> [Stored data entries]:
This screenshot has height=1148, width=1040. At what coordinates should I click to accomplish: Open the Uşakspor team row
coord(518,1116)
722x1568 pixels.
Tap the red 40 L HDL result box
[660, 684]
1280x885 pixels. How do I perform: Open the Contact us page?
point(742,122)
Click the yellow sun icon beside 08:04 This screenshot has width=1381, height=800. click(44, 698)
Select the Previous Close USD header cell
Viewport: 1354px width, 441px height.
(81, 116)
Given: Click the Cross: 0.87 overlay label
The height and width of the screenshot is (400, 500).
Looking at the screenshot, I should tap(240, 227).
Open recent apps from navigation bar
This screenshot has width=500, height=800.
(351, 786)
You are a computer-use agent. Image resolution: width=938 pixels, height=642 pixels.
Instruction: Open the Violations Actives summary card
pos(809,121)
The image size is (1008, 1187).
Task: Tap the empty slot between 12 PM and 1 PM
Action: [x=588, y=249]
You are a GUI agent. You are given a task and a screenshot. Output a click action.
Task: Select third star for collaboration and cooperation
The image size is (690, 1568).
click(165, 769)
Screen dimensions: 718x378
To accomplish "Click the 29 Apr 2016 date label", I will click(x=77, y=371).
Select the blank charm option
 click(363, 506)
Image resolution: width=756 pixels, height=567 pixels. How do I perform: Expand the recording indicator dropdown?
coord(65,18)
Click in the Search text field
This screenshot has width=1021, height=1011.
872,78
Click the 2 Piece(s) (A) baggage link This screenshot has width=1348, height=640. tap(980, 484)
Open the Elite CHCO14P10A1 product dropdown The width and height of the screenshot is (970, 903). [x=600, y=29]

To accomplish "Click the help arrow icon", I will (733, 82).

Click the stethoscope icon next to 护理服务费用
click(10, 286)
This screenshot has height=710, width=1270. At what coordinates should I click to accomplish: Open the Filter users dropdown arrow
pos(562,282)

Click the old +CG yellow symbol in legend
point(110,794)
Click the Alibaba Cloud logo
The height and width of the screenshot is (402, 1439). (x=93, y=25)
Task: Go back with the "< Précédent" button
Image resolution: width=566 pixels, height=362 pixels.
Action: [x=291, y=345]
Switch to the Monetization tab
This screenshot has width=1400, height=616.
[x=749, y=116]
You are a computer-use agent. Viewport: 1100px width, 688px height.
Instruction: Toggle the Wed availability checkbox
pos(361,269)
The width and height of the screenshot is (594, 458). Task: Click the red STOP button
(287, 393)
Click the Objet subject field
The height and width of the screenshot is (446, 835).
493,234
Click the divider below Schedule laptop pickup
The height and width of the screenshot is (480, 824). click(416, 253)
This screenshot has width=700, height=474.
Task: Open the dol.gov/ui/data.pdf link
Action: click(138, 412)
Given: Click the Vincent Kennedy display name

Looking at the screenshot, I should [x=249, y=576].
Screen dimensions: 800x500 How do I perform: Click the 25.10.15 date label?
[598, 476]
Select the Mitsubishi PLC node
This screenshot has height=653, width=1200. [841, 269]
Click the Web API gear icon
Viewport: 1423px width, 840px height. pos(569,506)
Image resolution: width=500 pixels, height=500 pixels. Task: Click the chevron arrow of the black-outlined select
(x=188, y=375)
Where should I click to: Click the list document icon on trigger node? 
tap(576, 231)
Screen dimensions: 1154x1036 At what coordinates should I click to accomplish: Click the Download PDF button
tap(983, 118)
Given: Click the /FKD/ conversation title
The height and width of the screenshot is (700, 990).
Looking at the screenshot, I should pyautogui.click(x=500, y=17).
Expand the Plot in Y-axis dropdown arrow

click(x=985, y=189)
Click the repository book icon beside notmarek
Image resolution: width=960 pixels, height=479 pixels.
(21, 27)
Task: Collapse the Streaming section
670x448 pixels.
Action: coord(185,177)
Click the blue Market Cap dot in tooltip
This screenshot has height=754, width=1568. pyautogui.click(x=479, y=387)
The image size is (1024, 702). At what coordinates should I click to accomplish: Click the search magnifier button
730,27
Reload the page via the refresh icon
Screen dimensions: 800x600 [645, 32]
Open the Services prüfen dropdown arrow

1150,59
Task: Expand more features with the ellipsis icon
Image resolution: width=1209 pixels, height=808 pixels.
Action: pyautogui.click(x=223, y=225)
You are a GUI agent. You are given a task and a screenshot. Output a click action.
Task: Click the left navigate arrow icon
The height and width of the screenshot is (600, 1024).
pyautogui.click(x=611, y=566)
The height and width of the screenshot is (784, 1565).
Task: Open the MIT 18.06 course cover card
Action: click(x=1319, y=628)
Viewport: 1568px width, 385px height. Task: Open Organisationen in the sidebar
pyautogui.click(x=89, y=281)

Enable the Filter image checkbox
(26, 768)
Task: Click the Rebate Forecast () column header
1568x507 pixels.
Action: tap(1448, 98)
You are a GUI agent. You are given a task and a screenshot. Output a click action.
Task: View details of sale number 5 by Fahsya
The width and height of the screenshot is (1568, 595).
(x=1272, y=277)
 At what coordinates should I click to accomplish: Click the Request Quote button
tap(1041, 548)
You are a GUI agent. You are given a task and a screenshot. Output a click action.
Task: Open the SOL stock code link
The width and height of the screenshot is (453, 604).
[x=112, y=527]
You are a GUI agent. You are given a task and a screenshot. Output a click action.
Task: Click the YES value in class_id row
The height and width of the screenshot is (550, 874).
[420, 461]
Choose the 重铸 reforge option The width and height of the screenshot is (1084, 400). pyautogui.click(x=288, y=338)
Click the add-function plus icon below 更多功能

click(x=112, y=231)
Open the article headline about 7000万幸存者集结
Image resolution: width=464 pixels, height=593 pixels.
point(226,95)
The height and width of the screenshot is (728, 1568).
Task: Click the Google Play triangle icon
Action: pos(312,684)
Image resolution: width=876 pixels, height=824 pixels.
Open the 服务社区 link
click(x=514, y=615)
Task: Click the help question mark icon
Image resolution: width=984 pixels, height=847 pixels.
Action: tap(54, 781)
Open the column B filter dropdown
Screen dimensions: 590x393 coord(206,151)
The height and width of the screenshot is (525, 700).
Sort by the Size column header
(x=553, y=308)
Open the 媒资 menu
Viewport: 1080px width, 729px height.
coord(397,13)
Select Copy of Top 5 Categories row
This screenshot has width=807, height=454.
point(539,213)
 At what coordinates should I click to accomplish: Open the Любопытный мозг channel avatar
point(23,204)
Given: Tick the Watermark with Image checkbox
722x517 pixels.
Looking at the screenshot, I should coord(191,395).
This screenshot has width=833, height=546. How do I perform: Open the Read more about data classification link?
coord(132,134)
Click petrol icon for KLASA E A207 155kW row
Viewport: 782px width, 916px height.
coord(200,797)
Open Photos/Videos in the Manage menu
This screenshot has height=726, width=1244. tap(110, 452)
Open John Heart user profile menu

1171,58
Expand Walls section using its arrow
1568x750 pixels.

> [Your instructions]:
Copy every entry exactly as it is given.

> [Finished exercise]:
This screenshot has height=1148, width=1040. At what coordinates should I click to accomplish: Open the Uşakspor team row
coord(518,1116)
722x1568 pixels.
Tap the red 40 L HDL result box
[660, 684]
1280x885 pixels. How do I perform: Open the Contact us page?
point(742,122)
Click the yellow sun icon beside 08:04 This screenshot has width=1381, height=800. click(44, 698)
Select the Previous Close USD header cell
Viewport: 1354px width, 441px height.
(81, 116)
Given: Click the Cross: 0.87 overlay label
The height and width of the screenshot is (400, 500).
Looking at the screenshot, I should tap(240, 227).
Open recent apps from navigation bar
This screenshot has width=500, height=800.
(351, 786)
You are a computer-use agent. Image resolution: width=938 pixels, height=642 pixels.
Instruction: Open the Violations Actives summary card
pos(809,121)
The image size is (1008, 1187).
Task: Tap the empty slot between 12 PM and 1 PM
Action: [x=588, y=249]
You are a GUI agent. You are given a task and a screenshot. Output a click action.
Task: Select third star for collaboration and cooperation
The image size is (690, 1568).
click(165, 769)
Screen dimensions: 718x378
To accomplish "Click the 29 Apr 2016 date label", I will click(x=77, y=371).
Select the blank charm option
 click(363, 506)
Image resolution: width=756 pixels, height=567 pixels. How do I perform: Expand the recording indicator dropdown?
coord(65,18)
Click in the Search text field
This screenshot has width=1021, height=1011.
872,78
Click the 2 Piece(s) (A) baggage link This screenshot has width=1348, height=640. tap(980, 484)
Open the Elite CHCO14P10A1 product dropdown The width and height of the screenshot is (970, 903). [x=600, y=29]

To accomplish "Click the help arrow icon", I will (733, 82).

Click the stethoscope icon next to 护理服务费用
click(10, 286)
This screenshot has height=710, width=1270. At what coordinates should I click to accomplish: Open the Filter users dropdown arrow
pos(562,282)

Click the old +CG yellow symbol in legend
point(110,794)
Click the Alibaba Cloud logo
The height and width of the screenshot is (402, 1439). (x=93, y=25)
Task: Go back with the "< Précédent" button
Image resolution: width=566 pixels, height=362 pixels.
Action: [x=291, y=345]
Switch to the Monetization tab
This screenshot has width=1400, height=616.
[x=749, y=116]
You are a computer-use agent. Viewport: 1100px width, 688px height.
Instruction: Toggle the Wed availability checkbox
pos(361,269)
The width and height of the screenshot is (594, 458). Task: Click the red STOP button
(287, 393)
Click the Objet subject field
The height and width of the screenshot is (446, 835).
493,234
Click the divider below Schedule laptop pickup
The height and width of the screenshot is (480, 824). click(416, 253)
This screenshot has width=700, height=474.
Task: Open the dol.gov/ui/data.pdf link
Action: click(138, 412)
Given: Click the Vincent Kennedy display name

Looking at the screenshot, I should [x=249, y=576].
Screen dimensions: 800x500 How do I perform: Click the 25.10.15 date label?
[598, 476]
Select the Mitsubishi PLC node
This screenshot has height=653, width=1200. [841, 269]
Click the Web API gear icon
Viewport: 1423px width, 840px height. pos(569,506)
Image resolution: width=500 pixels, height=500 pixels. Task: Click the chevron arrow of the black-outlined select
(x=188, y=375)
Where should I click to: Click the list document icon on trigger node? 
tap(576, 231)
Screen dimensions: 1154x1036 At what coordinates should I click to accomplish: Click the Download PDF button
tap(983, 118)
Given: Click the /FKD/ conversation title
The height and width of the screenshot is (700, 990).
Looking at the screenshot, I should pyautogui.click(x=500, y=17).
Expand the Plot in Y-axis dropdown arrow

click(x=985, y=189)
Click the repository book icon beside notmarek
Image resolution: width=960 pixels, height=479 pixels.
(21, 27)
Task: Collapse the Streaming section
670x448 pixels.
Action: coord(185,177)
Click the blue Market Cap dot in tooltip
This screenshot has height=754, width=1568. pyautogui.click(x=479, y=387)
The image size is (1024, 702). At what coordinates should I click to accomplish: Click the search magnifier button
730,27
Reload the page via the refresh icon
Screen dimensions: 800x600 [645, 32]
Open the Services prüfen dropdown arrow

1150,59
Task: Expand more features with the ellipsis icon
Image resolution: width=1209 pixels, height=808 pixels.
Action: pyautogui.click(x=223, y=225)
You are a GUI agent. You are given a task and a screenshot. Output a click action.
Task: Click the left navigate arrow icon
The height and width of the screenshot is (600, 1024).
pyautogui.click(x=611, y=566)
The height and width of the screenshot is (784, 1565).
Task: Open the MIT 18.06 course cover card
Action: click(x=1319, y=628)
Viewport: 1568px width, 385px height. Task: Open Organisationen in the sidebar
pyautogui.click(x=89, y=281)

Enable the Filter image checkbox
(26, 768)
Task: Click the Rebate Forecast () column header
1568x507 pixels.
Action: tap(1448, 98)
You are a GUI agent. You are given a task and a screenshot. Output a click action.
Task: View details of sale number 5 by Fahsya
The width and height of the screenshot is (1568, 595).
(x=1272, y=277)
 At what coordinates should I click to accomplish: Click the Request Quote button
tap(1041, 548)
You are a GUI agent. You are given a task and a screenshot. Output a click action.
Task: Open the SOL stock code link
The width and height of the screenshot is (453, 604).
[x=112, y=527]
You are a GUI agent. You are given a task and a screenshot. Output a click action.
Task: Click the YES value in class_id row
The height and width of the screenshot is (550, 874).
[420, 461]
Choose the 重铸 reforge option The width and height of the screenshot is (1084, 400). pyautogui.click(x=288, y=338)
Click the add-function plus icon below 更多功能

click(x=112, y=231)
Open the article headline about 7000万幸存者集结
Image resolution: width=464 pixels, height=593 pixels.
point(226,95)
The height and width of the screenshot is (728, 1568).
Task: Click the Google Play triangle icon
Action: pos(312,684)
Image resolution: width=876 pixels, height=824 pixels.
Open the 服务社区 link
click(x=514, y=615)
Task: Click the help question mark icon
Image resolution: width=984 pixels, height=847 pixels.
Action: tap(54, 781)
Open the column B filter dropdown
Screen dimensions: 590x393 coord(206,151)
The height and width of the screenshot is (525, 700).
Sort by the Size column header
(x=553, y=308)
Open the 媒资 menu
Viewport: 1080px width, 729px height.
coord(397,13)
Select Copy of Top 5 Categories row
This screenshot has width=807, height=454.
point(539,213)
 At what coordinates should I click to accomplish: Open the Любопытный мозг channel avatar
point(23,204)
Given: Tick the Watermark with Image checkbox
722x517 pixels.
Looking at the screenshot, I should coord(191,395).
This screenshot has width=833, height=546. How do I perform: Open the Read more about data classification link?
coord(132,134)
Click petrol icon for KLASA E A207 155kW row
Viewport: 782px width, 916px height.
coord(200,797)
Open Photos/Videos in the Manage menu
This screenshot has height=726, width=1244. tap(110, 452)
Open John Heart user profile menu

1171,58
Expand Walls section using its arrow
1568x750 pixels.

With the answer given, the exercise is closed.